Information theory can offer a simple, intuitive point of view to learning. If we succeed in finding a very simple description for the observations, the argument goes, then we must have found interesting structure in the data. The description length and probability are tightly linked. According to Shannon's coding theory, the shortest expected description length for a proposition equals the negative logarithm of the probability of the proposition. Viewed like this, the information-theoretic approach to learning is nothing else than using a different scale for measuring the beliefs, and any learning method derived in the information-theoretic context can be readily translated into the Bayesian context by a simple transformation of scale. This is not to say that information theory did not have an independent justification in coding theory.

Concepts from the Bayesian framework often have intuitive interpretations in the coding context.

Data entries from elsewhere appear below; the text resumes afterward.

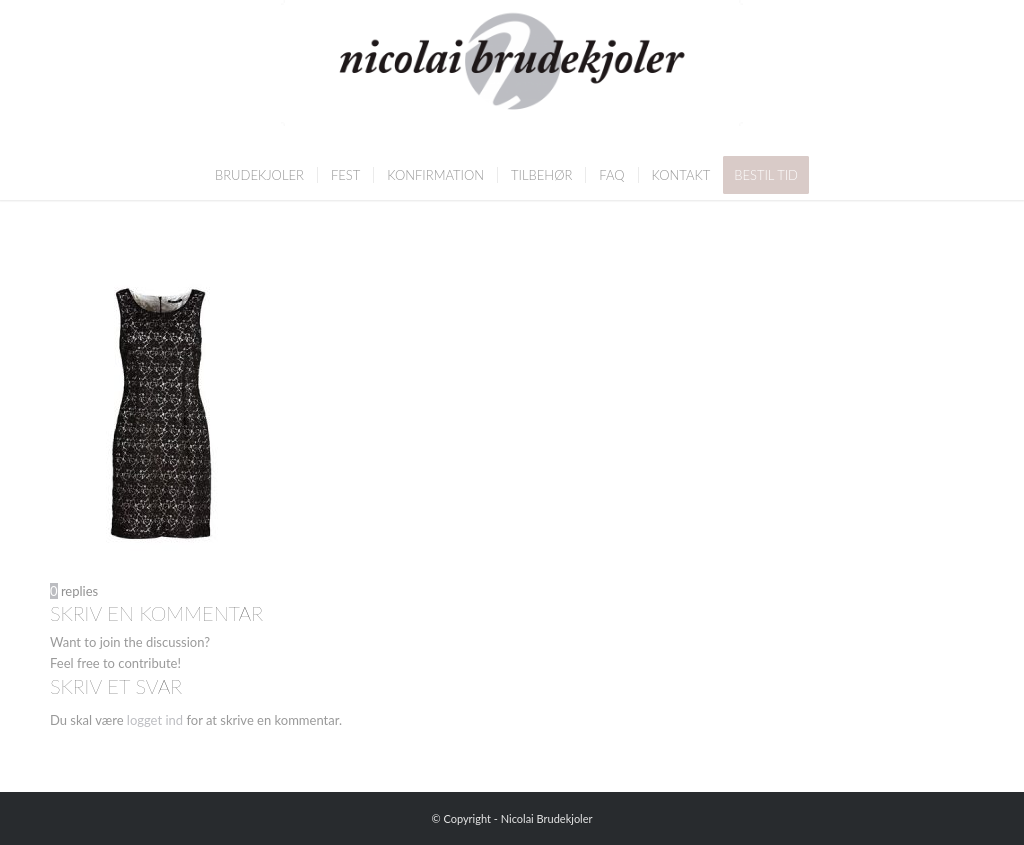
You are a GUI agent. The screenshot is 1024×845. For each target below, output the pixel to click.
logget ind (155, 720)
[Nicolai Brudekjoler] (512, 75)
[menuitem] (259, 175)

The prior probabilities, for instance, translate into the specification of a coding scheme. Optimal encoding of an observation into a binary string produces a seemingly random string of ones and zeros and some prior knowledge is needed about the instructions for decoding. This corresponds to the Bayesian prior. Another example is that slight approximations to the exact Bayesian learning translate into slightly nonoptimal coding schemes. Ensemble learning is an example of a Bayesian approximation scheme whose roots are in coding schemes.

It may be that much of the success of approximation schemes first derived in the information-theoretic context is due to the widespread misuse of probability densities and MAP estimates. In coding context, it is easier to see that it is the probability mass that matters, not probability density, because it is clear that in order to measure the number of bits needed for coding a real valued variable, the precision of coding has to be specified. This corresponds to specifying the volume around a point in space and thus determines a probability mass.